2. You must pay, via check, money order, or credit card, a $75.00 filing fee within ten calendar days after filing the Notice of Appeal. Payments can be made in-person at any Bureau office or by U.S. mail, hand-delivery, or other delivery service. In the alternative, you may file an Affidavit of Indigency (form available on the Bureau’s website or any Bureau office) seeking a waiver of the filing fee. You must file the fully-completed Affidavit of Indigency within ten calendar days of filing the Notice of Appeal. Failure to timely pay the filing fee or file the Affidavit of Indigency will result in dismissal of your appeal.
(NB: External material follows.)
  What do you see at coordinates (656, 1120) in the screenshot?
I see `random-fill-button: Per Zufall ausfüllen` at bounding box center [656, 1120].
3. You are responsible for ensuring a complete record is presented on appeal. If no court reporter was present at the hearing, you may request from the Court Clerk the audio recording of the hearing for a $25.00 fee. If you choose to submit a transcript as part of your appeal, which the Appeals Board has emphasized is important for a meaningful review of the case, a licensed court reporter must prepare the transcript, and you must file it with the Court Clerk. The Court Clerk will prepare the record for submission to the Appeals Board, and you will receive notice once it has been submitted. For deadlines related to the filing of transcripts, statements of the evidence, and briefs on appeal, see the applicable rules on the Bureau’s website at https://www.tn.gov/wcappealsboard. (Click the “Read Rules” button.)
4. After the Workers’ Compensation Judge approves the record and the Court Clerk transmits it to the Appeals Board, a docketing notice will be sent to the parties. If neither party timely files an appeal with the Appeals Board, the Court Order becomes enforceable. See Tenn. Code Ann. § 50-6-239(d)(3) (expedited/interlocutory orders) and Tenn. Code Ann. § 50-6-239(c)(7) (compensation orders).
For self-represented litigants: Help from an Ombudsman is available at 800-332-2667.